Athletic Sustainabilty: First Principles of Movement
My mentor, Dr Craig Liebenson, is unveiing his refined approach to both treating patients and training his practitioners. I am really excited to be part of this journey. It redefines what it means to treat a patient. The goal will be to not only get someone out of pain, but to teach them to regain functionality and then to optimize movement patterns as they evolve and grow as a functional human being designed for movement. The following is Dr Craig’s initial description of how he plans to do this:
“By keeping Athletic Sustainability we will ensure a gradual transition to our new name FIRST PRINCIPLES OF MOVEMENT (FPM).
FPM adheres to a scientific approach while honoring the need for art & craft. The evidence based goals of reassurance & reactivation are how we bridge the gap from science to the clinic or gym as we guide Health Promotion & Performance Enhancement experts to achieve the following goals –
- Return to Participation
- Return to Sport
- Return to Sustainable, Optimal Performance
Our focus remains on the principles required for efficient integration of the many schools of thought and popular systems. However, it is crucial to offer a scientific framework to help people connect the dots in both a scalable and individualized (N=1) way. Our principles are simple. Basically just 4.
1. Understand how to communicate the meaning of pain (e.g. hurt vs harm)
- History: yellow flags beliefs & attitudes
- History & examination of baseline pain triggers
2. First move well (communicate the WHY behind the WHAT) then add volume
- Examination & remediation of baseline “weak links” or painless motor control dysfunction
- Dynamic System Theory using variability (environment, taks & individual) & gamification to improve problem-solving & transferability
3. Find the hardest thing a person does well
- Slow cook fitness so fitness>fatigue with a buffer zone for chaos
- Bridge the gap from the current capacity shortfall to the required capacity for the specific demand (relatable goal)
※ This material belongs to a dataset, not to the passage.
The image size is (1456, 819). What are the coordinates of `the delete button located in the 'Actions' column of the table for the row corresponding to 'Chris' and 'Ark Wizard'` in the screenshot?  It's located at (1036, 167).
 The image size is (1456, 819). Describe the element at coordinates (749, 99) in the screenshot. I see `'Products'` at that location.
4. Regional Interdependence
- Don’t treat the site of symptoms
- Address the biomechanical source of overload in kinetic chain following the CAP
Our path is about empathy & compassion. We want to give tangible hope & an achievable plan at a time where it is recognized that current practices (excessive passive care, medication, imaging & surgery is of low-value). The principles and process we teach is simple yet powerful enough to connect the dots between the overwhelming choices people have today so as to give confidence to health & performance experts regardless of what system(s) they currently employ.”